Editor's Note (The View From Here)

Schools and Community

There are many versions of a community school partnership, ranging from schools that partner with Parks and Rec departments, the YMCA or the Boys and Girls Clubs to provide after-school activities, partnerships with public libraries and serve the entire community, to those schools that provide Head Start and adult education classes or become community colleges at night. The concept of schools as centers of community is not a new one, but it is easier said than done. Coordination and joint operating agreements often become roadblocks, along with the need for controlling visitors to keep students safe. Despite the challenges, a number of districts and communities are making sure that both the community and the students are being served.

One such effort is a program known as “Promise Neighborhoods”, built on the model of the Harlem Children’s Zone. The initiative brings community partners together to address education, health and social services support in targeted low-income communities. In the District of Columbia, the DC Promise Neighborhood program is concentrated in the Kenilworth-Parkside area and has the received a grant from the Department of Education in 2010, a $20-million, five-year implementation grant in 2012 and substantial support from private foundations. In New York, the city will spend $52 million over several years to convert 40 schools into community hubs with medical and dental services, nutrition and fitness programs, tutoring and job trainings, and other assistance to for students and families.

- DATASET ENTRIES -
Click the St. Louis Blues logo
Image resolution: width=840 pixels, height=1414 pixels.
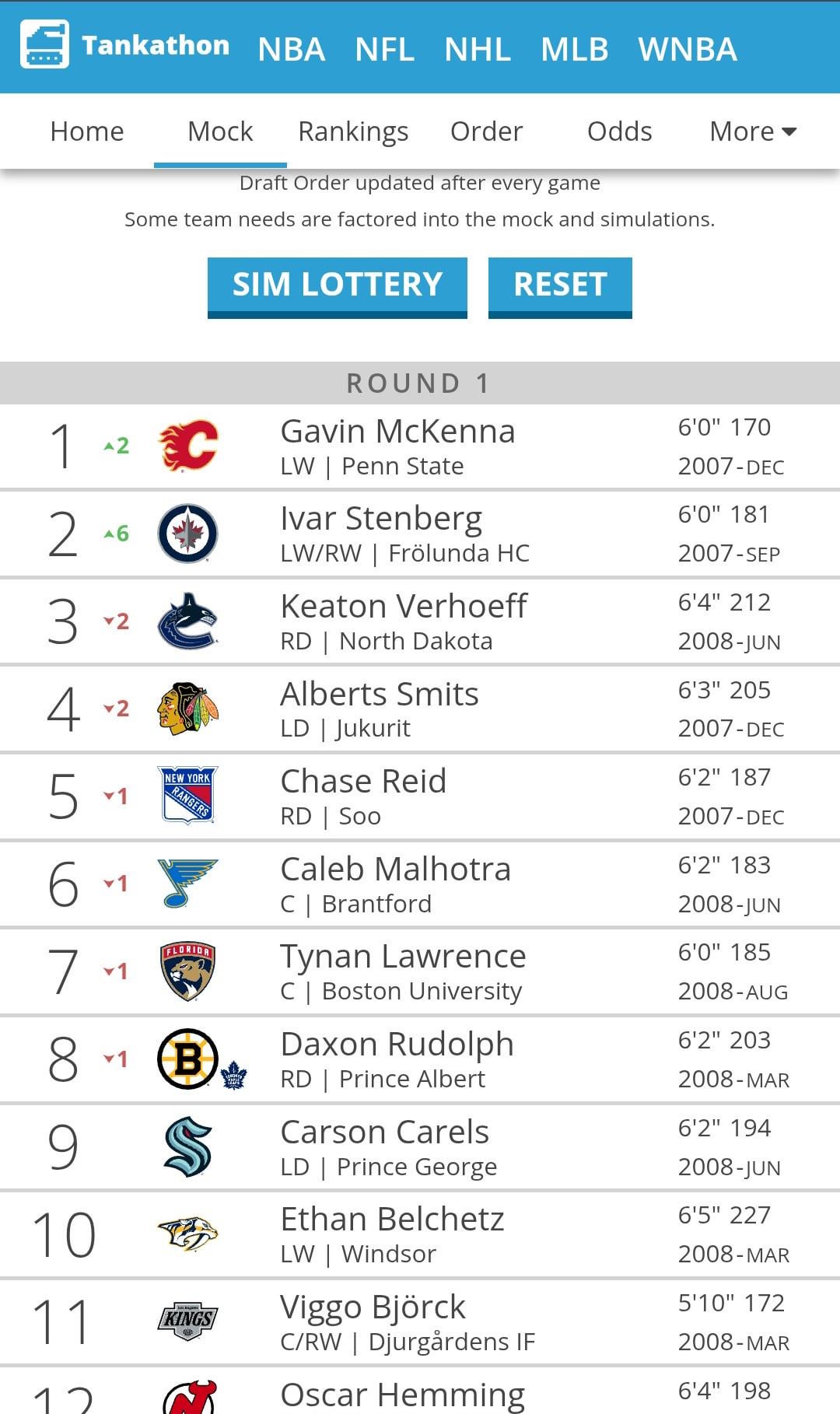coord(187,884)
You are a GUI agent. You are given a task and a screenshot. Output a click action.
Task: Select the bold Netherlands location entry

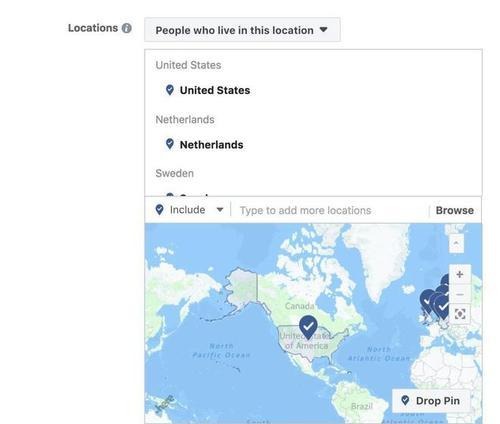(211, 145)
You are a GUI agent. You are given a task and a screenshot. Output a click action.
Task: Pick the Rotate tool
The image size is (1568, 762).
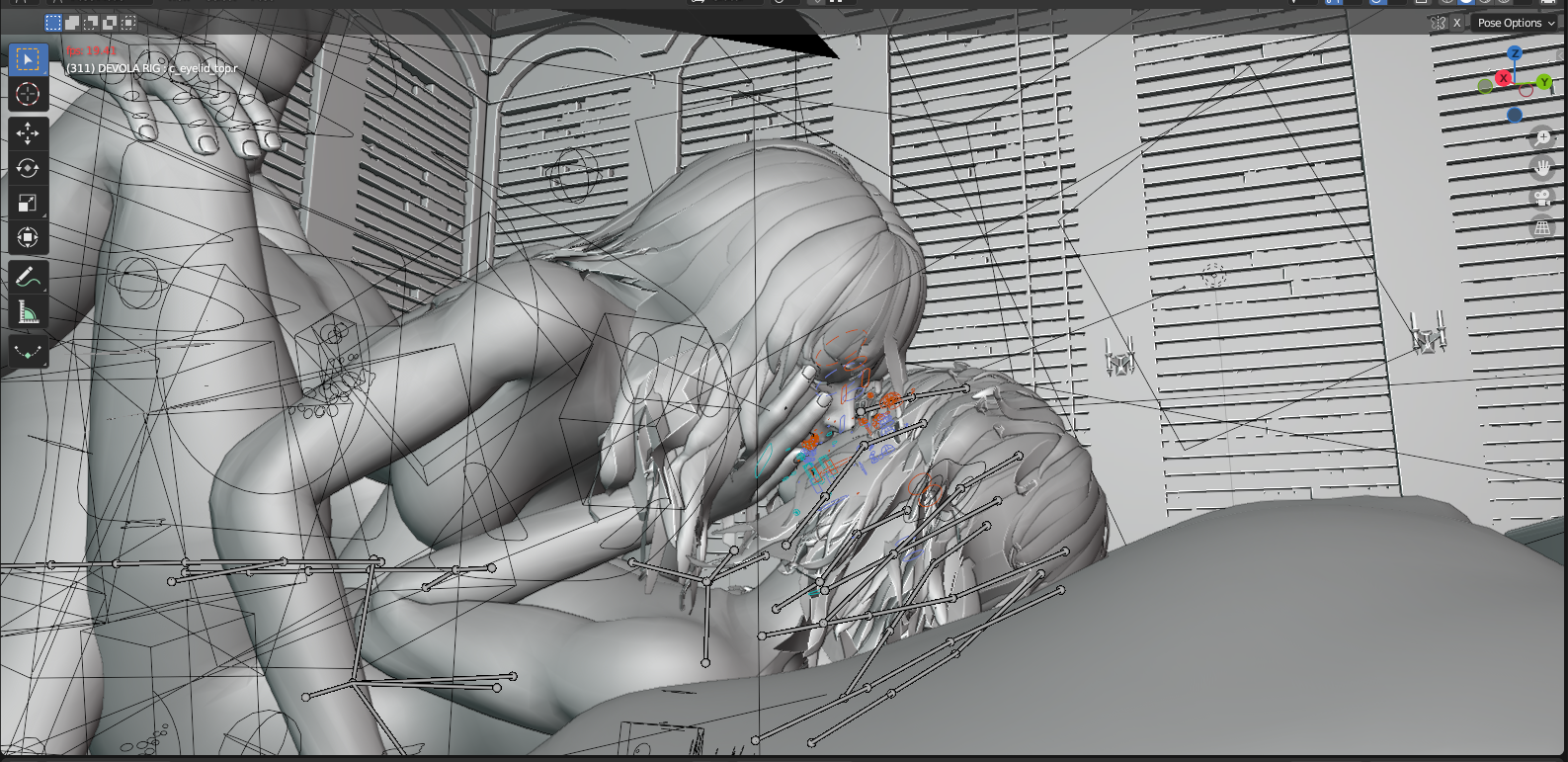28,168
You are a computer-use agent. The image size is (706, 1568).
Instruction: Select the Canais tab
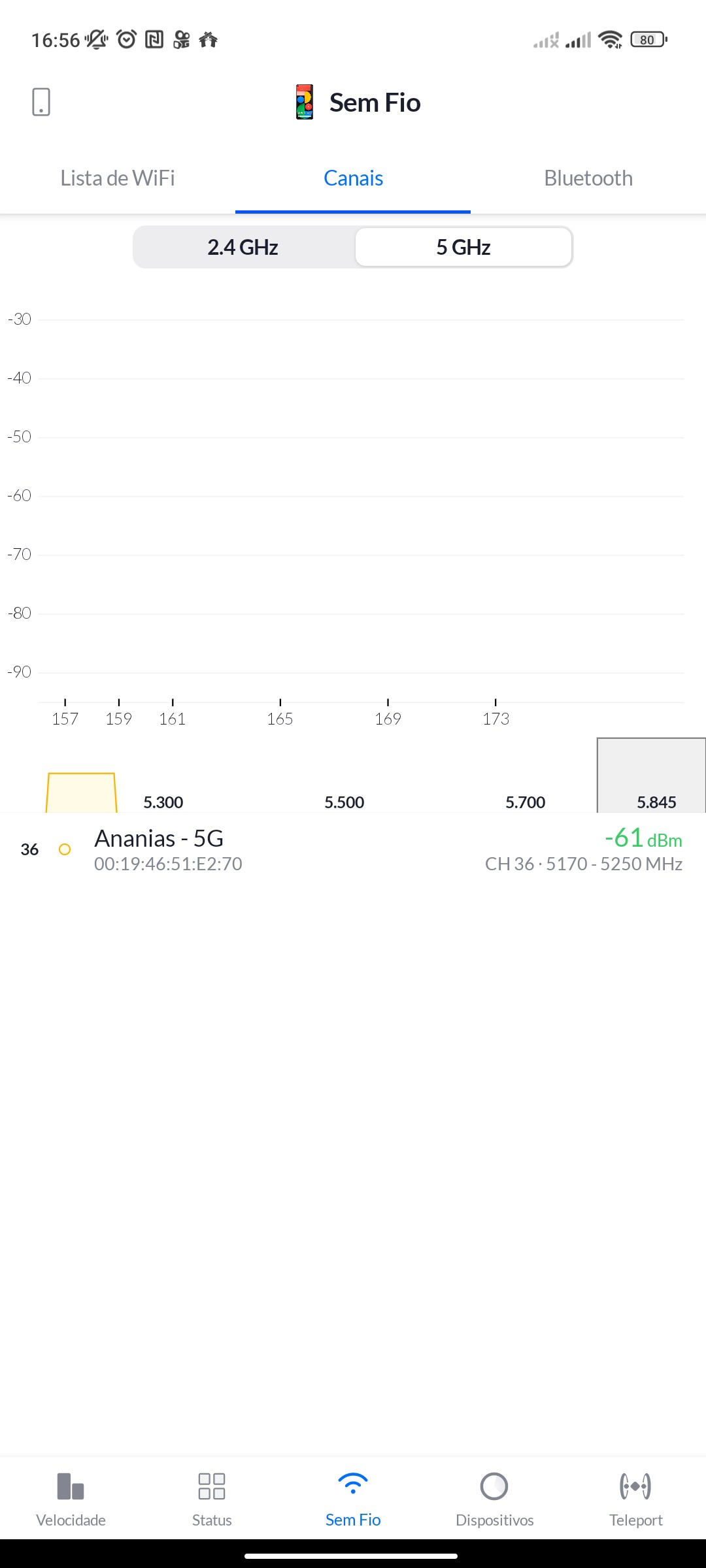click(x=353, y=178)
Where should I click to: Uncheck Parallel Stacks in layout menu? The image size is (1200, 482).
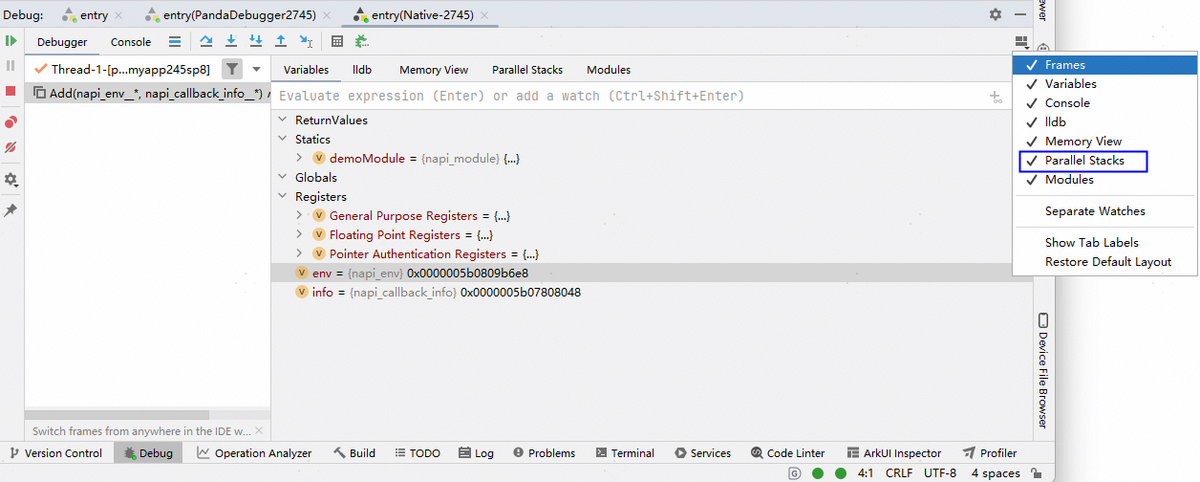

- TASKS TO CARRY OUT -
(1) The editor's note on schools and community names the services that New York's 40 converted schools will offer as community hubs. List every service it names specifically.
(2) Write the next paragraph of the editor's note on schools and community, picking up right after its last sentence.

- ANSWER SECTION -
(1)
- Medical and dental services
- Nutrition and fitness programs
- Tutoring
- Job trainings

(2)
In addition to struggling students in the inner-city, U.S. public schools reported a record high enrollment of 1.3 million homeless students in the 2012-13 school year, a nearly eight-percent increase from the previous year. Last week’s news reported that the number of homeless students in Kansas public schools increased by more than a thousand from the previous school year. A New Orleans elementary school held a coat drive for homeless students making up at least 12 percent of the schools enrollment. A record number of homeless children and youth were reported in Alabama public schools — 29,749 homeless students in preschools and K-12 schools in 2012-13. An increase of 68 percent from the previous year.

If we hope to educate all students we need serve them beyond the classroom. My hope is that this will happen in 2015.